» **DESCRIPTION OF THE TASK**: Copying each record below exactly is the whole task.

MATERIAL PROVIDED section start

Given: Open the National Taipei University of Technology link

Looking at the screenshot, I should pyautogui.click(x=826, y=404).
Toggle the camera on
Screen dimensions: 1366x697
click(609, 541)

MATERIAL PROVIDED section end

» **RESPONSE BOX**:
Given: Open the National Taipei University of Technology link

Looking at the screenshot, I should pyautogui.click(x=826, y=404).
Toggle the camera on
Screen dimensions: 1366x697
click(609, 541)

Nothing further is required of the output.